Initially the 1mf capacitor has 15mc which I understand but once the switch is flipped it loses 5mC to have only 10mC quantity of charge. I'm also having trouble of thinking the problem through, once the switch is flipped the capacitors are in series? as the battery can be neglected due to broken circuit?

Anyways an mathematical explanation as well as a qualitative one would be most appreciated.
Thanks!

Yeah when the switch is on the left hand side only one capacitor, the 1mf capacitor, so the process I used to find the charge initially was Q=VC, 15x(1x10^-3) = 15mC.

ideasrule
Homework Helper
Who cares about whether the capacitors are in series or not.
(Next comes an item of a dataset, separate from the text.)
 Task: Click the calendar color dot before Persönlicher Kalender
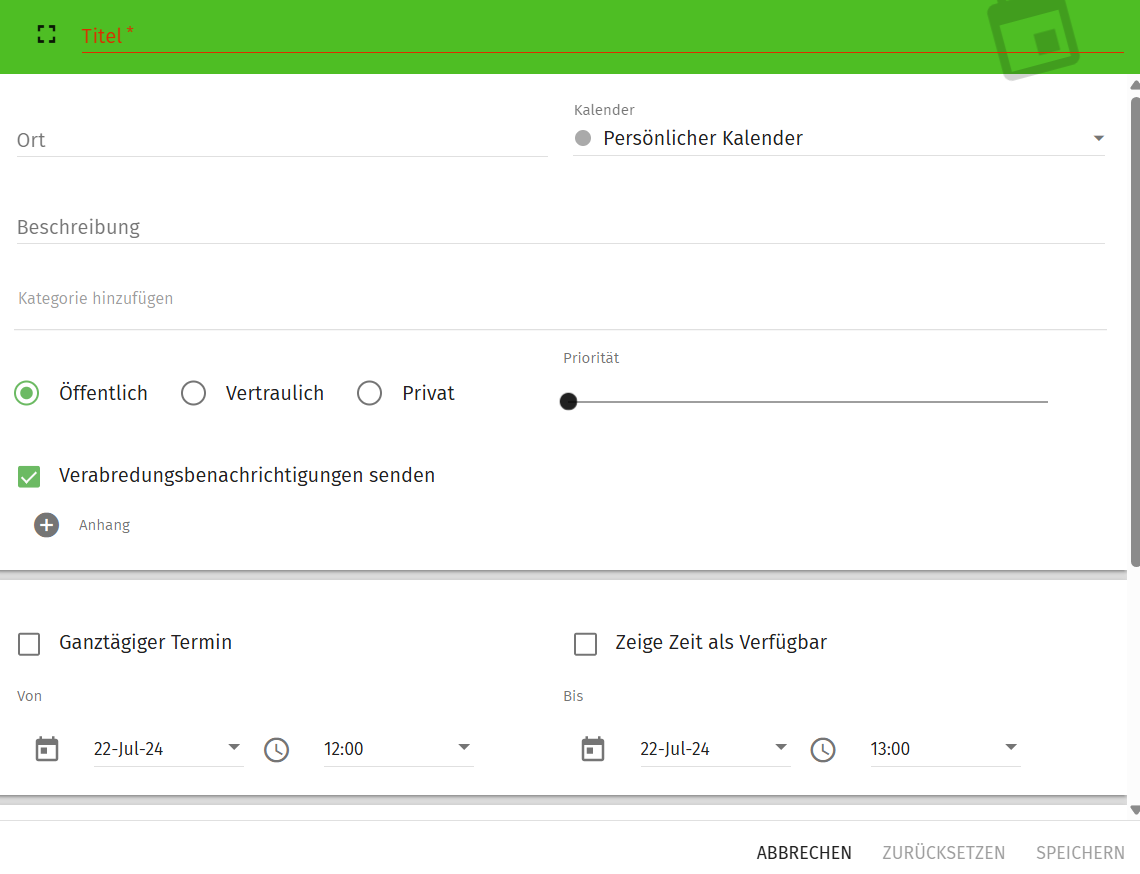coord(583,138)
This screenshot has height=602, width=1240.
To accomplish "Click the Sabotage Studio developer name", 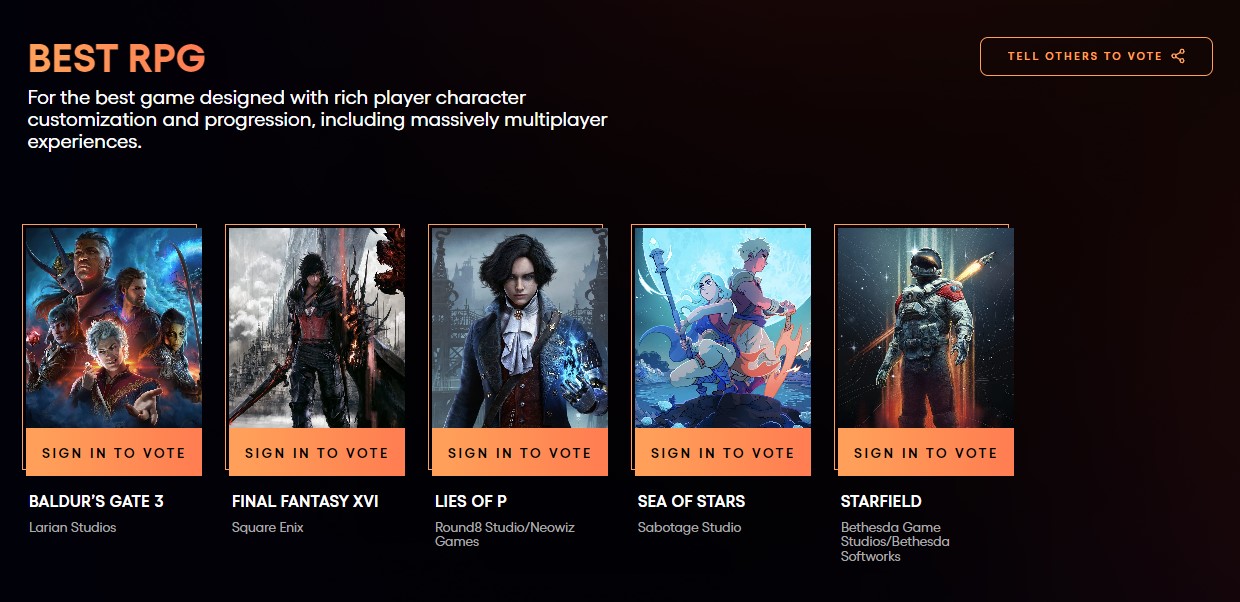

You know that total charge can't change, and that the voltage across both capacitors have to be equal. You can write 2 equations with these facts and solve for Q1 and Q2.

You're absolutely correct, I for some reason kept thinking the battery would continue to function but it can be neglected and the 1mf capacitor would begin to discharge to reach an equilibrium with the 0.5mf capacitor.

But like you said the initial charge cannot change and so is conserved and then ratio's of the capacitance values will give the ratio to which the charge is deposited.

I was overcomplicating the problem and not thinking about my 'definitions' correctly.

Thanks again.